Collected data
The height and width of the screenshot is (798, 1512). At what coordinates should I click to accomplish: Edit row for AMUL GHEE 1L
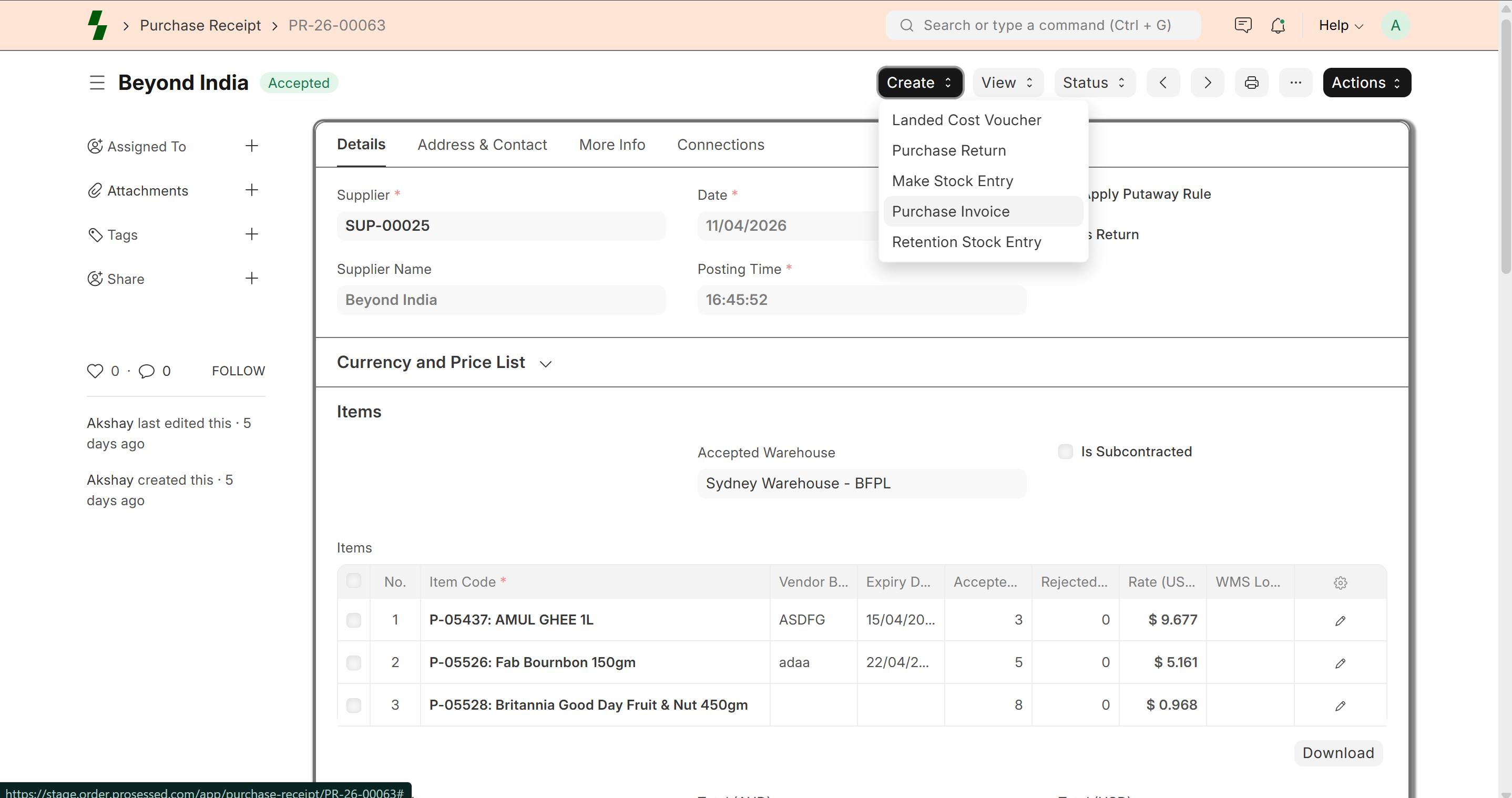pyautogui.click(x=1340, y=620)
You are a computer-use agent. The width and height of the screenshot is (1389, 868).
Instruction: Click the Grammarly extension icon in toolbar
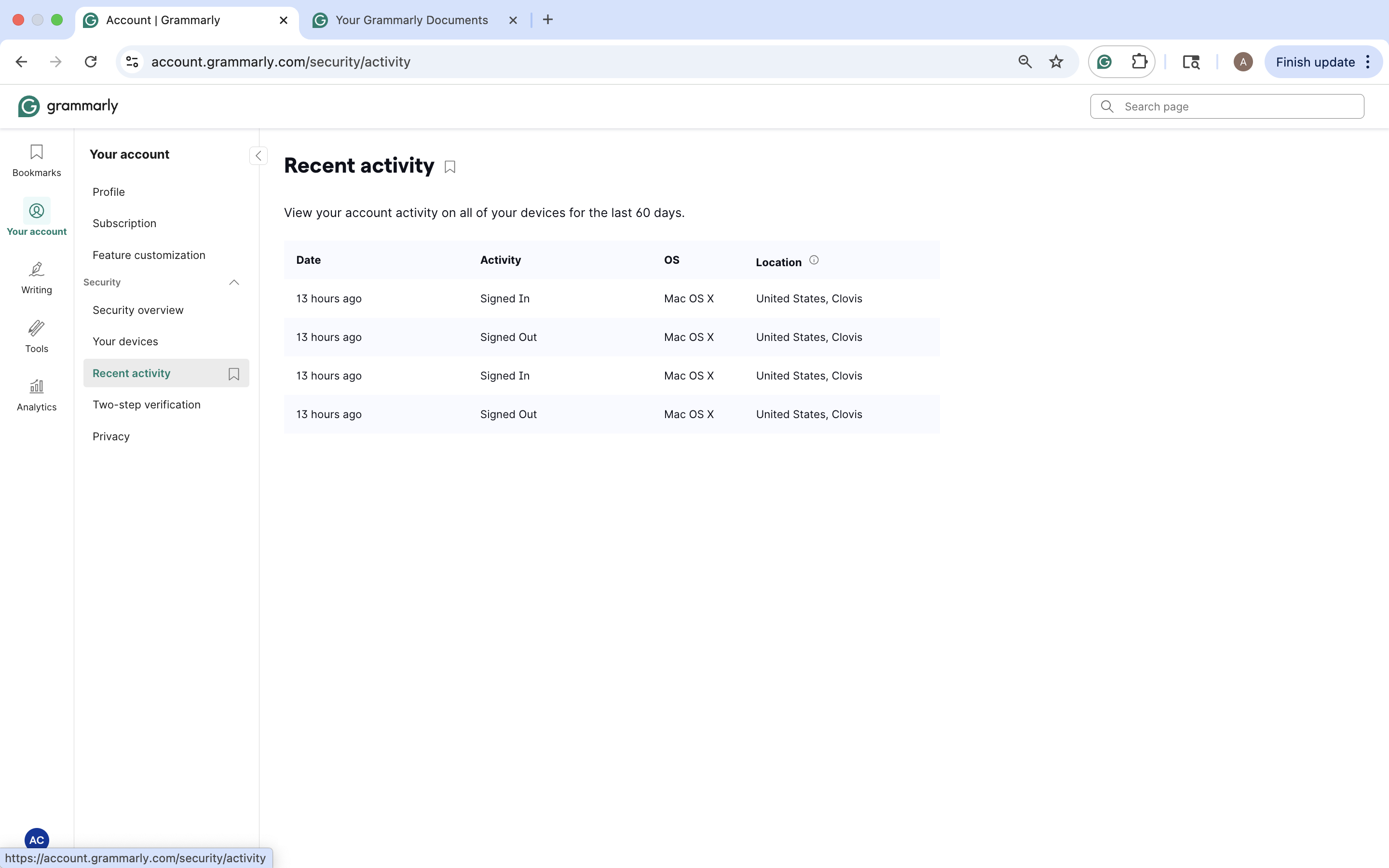coord(1103,61)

Task to carry out - Set down the entries above exactly; no pictures belong in the copy.

Output for this exercise -
The height and width of the screenshot is (798, 1512). At what coordinates should I click to accomplish: Edit row for AMUL GHEE 1L
pyautogui.click(x=1340, y=620)
You are a computer-use agent. The width and height of the screenshot is (1389, 868).
Instruction: Click the Grammarly extension icon in toolbar
coord(1103,61)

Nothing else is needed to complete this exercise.